START
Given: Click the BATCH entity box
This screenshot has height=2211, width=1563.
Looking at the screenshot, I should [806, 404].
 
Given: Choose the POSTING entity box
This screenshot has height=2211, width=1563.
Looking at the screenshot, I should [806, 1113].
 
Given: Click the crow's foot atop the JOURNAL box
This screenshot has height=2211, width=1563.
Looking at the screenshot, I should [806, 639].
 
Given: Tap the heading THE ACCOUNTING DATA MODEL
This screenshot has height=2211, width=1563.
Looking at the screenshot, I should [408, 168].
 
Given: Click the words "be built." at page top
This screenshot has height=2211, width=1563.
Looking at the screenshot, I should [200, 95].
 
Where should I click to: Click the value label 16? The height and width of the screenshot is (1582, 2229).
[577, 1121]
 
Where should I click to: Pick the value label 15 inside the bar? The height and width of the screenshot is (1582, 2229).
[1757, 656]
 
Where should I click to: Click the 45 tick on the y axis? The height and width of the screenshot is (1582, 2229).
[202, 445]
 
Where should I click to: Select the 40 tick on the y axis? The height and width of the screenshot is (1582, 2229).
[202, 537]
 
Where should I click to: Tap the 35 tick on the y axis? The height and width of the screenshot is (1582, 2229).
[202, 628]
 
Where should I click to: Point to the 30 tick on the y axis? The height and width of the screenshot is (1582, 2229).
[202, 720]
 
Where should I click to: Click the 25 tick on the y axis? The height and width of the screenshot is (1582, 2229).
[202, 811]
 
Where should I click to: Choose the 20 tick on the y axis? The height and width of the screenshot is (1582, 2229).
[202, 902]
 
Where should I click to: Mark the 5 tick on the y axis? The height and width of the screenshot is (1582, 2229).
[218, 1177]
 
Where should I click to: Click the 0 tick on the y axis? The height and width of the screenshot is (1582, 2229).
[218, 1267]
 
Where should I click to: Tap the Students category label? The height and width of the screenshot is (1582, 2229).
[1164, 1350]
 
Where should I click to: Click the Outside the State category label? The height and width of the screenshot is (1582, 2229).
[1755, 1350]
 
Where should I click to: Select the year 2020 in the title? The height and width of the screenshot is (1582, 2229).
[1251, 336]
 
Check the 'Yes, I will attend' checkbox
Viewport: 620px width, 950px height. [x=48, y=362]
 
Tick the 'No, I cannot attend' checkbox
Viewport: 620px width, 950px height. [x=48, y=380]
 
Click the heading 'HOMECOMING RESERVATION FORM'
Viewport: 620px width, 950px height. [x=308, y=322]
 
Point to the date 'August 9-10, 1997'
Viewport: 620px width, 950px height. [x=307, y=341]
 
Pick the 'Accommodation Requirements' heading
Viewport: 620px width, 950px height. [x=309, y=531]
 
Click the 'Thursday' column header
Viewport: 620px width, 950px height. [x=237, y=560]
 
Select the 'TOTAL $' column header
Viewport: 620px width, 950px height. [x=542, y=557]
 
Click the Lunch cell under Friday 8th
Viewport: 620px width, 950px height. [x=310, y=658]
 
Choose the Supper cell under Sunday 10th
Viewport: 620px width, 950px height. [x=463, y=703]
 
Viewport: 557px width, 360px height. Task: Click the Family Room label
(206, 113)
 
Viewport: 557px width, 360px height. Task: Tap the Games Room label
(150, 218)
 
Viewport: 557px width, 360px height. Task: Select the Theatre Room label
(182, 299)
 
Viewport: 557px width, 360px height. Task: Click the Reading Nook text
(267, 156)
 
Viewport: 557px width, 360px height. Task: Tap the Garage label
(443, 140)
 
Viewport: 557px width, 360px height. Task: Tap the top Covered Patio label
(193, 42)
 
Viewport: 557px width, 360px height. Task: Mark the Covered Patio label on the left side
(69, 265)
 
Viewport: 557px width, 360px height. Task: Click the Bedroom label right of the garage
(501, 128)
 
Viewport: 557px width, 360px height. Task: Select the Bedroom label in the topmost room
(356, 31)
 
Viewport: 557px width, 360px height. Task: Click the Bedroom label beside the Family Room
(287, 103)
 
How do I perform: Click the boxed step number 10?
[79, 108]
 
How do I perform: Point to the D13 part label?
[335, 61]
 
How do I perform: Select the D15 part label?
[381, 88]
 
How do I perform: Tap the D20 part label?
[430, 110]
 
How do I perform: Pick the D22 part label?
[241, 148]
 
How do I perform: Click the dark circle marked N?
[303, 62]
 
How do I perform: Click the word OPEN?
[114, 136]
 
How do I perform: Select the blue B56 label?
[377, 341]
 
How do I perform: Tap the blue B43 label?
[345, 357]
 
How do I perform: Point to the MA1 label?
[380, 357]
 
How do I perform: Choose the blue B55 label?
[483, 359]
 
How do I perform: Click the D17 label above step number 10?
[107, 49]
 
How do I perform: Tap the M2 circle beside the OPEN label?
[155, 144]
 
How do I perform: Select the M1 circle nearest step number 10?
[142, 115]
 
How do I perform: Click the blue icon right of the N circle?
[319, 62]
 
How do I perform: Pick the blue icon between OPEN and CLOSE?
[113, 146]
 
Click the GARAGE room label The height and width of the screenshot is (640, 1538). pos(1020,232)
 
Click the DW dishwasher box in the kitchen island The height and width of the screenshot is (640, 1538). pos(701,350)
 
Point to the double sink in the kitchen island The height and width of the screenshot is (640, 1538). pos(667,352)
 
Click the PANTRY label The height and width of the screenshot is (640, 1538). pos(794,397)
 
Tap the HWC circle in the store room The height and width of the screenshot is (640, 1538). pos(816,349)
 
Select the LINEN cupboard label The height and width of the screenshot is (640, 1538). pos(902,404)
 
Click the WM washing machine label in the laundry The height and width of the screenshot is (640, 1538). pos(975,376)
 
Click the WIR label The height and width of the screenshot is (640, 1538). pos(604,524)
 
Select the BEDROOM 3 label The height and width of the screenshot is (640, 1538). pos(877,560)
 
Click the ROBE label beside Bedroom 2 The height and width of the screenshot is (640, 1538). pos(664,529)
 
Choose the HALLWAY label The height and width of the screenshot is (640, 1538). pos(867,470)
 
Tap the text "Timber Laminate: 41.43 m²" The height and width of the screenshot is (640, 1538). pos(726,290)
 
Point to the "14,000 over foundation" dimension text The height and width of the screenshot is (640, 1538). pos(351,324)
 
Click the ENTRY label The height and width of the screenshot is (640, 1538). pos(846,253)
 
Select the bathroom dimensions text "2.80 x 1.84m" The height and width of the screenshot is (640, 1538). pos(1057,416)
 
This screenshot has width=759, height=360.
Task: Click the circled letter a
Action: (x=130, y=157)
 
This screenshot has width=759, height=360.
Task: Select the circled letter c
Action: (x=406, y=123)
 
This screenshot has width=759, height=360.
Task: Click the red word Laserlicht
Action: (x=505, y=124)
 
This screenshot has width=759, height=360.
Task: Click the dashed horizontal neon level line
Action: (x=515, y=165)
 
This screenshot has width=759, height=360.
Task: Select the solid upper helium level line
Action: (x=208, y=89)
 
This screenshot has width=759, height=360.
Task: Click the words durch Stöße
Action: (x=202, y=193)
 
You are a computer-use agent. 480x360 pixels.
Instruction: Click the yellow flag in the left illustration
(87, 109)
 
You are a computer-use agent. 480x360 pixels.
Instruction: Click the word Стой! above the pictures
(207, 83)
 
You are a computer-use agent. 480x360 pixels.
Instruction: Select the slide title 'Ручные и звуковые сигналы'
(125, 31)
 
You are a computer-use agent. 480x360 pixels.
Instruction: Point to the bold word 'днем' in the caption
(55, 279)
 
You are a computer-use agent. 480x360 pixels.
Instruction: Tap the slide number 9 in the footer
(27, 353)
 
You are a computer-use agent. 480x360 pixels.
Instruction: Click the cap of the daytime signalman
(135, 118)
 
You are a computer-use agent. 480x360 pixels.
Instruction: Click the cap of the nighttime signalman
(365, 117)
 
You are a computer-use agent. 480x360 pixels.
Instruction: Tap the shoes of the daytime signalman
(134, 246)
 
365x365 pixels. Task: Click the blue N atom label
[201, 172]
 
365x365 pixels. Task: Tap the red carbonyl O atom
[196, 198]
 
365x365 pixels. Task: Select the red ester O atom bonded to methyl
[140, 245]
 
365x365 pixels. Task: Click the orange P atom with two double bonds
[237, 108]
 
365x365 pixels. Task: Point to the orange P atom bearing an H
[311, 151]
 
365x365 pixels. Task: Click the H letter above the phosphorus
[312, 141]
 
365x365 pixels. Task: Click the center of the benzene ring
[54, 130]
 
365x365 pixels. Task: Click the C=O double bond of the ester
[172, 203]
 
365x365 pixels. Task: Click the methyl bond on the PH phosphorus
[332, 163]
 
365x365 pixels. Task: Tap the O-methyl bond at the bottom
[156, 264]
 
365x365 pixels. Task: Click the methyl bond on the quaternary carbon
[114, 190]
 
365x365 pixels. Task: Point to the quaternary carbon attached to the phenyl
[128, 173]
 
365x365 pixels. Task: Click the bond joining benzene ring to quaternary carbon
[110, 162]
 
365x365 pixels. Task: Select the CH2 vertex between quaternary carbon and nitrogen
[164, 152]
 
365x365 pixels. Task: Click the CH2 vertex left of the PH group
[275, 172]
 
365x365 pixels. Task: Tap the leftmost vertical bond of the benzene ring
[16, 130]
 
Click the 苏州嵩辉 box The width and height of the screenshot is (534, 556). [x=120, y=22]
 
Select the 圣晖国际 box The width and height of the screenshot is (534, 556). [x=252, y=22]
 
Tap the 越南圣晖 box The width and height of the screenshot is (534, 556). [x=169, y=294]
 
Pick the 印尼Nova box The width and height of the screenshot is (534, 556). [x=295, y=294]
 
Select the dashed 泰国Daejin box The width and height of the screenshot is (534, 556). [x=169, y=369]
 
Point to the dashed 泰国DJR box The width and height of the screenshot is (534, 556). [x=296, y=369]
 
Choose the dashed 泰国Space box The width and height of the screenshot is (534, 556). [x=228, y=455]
END
→ **Given problem**: Render everything from the line containing "Where should I click to: Click the Outside" down to the line containing "[1755, 1350]" as a Markdown table with the columns "Row" and "Line", numbering each line and leaving out blank ones.

→ **Problem solution**:
| Row | Line |
|---|---|
| 1 | Where should I click to: Click the Outside the State category label? The height and width of the screenshot is (1582, 2229). |
| 2 | [1755, 1350] |